Materialism
Materialism posits the epistemological primacy of matter over ideas, mind, values, spirit, and other incorporeal phenomena. Philosophical perspectives stressing the fundamental importance of physical conditions and needs have grown more elaborate with the increasing differentiation and autonomy of secular knowledge from religion. Materialists oppose magical, religious, and metaphysical explanations of worldly affairs, criticizing their role as mystifications and socioeconomic or political legitimations. The enduring debate over materialism and idealism (which gives primacy to ideas) centers on the two approaches' relative effectiveness as guides to scientific, technical, and sociopolitical practices. In social science, materialism refers to often tacit metatheories, or heuristic devices, which frame distinctive types of research problems, hypotheses, concepts, and theories stressing the causal force of physical realities on sociocultural matters.

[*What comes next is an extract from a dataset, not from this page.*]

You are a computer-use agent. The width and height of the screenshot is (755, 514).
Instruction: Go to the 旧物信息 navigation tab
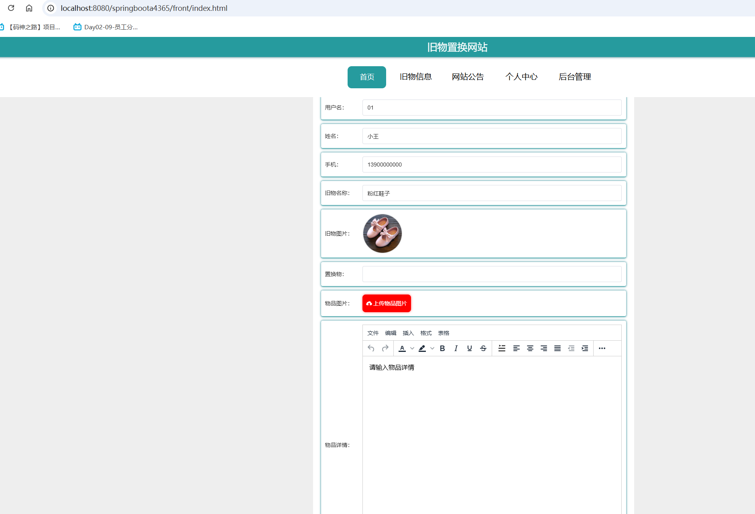pos(416,77)
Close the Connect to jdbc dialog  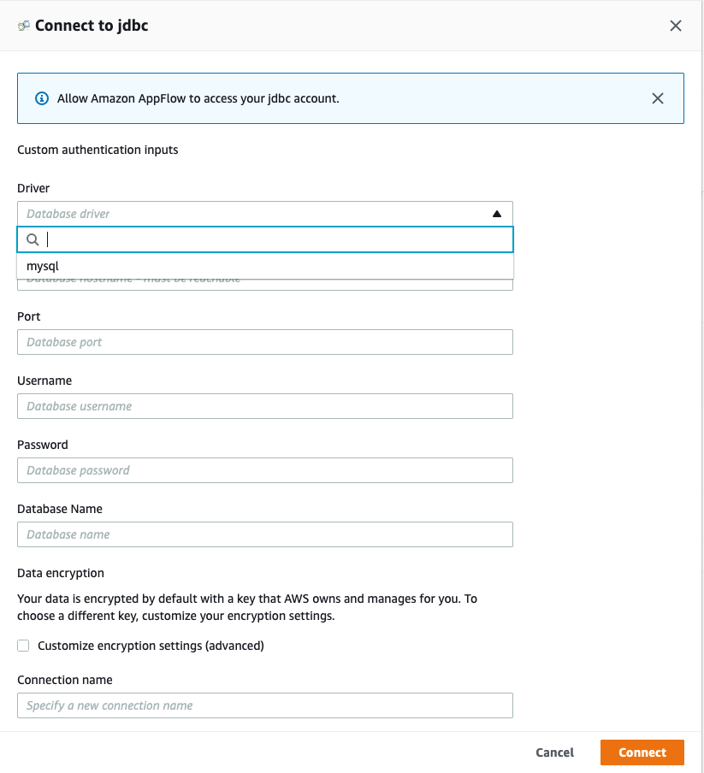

Two contrasting threads of the materialist tradition have divergent consequences for the behavioral and social sciences. Reductionists posit that phenomena are determined strictly by physical causes. Their view that existential knowledge is a reflection of corporeal conditions denies the autonomy of psychological and sociocultural factors and, thus, suggests that the behavioral and social sciences have no distinct content. Nonreductionists hold that psychological and sociocultural phenomena arise from and are dependent upon physical substrata. They also accord "primacy" to physical realities and corporeal impulses, motives, values, representations, and interests, seeing them as basic constraints that "determine," or channel, the direction of human practices.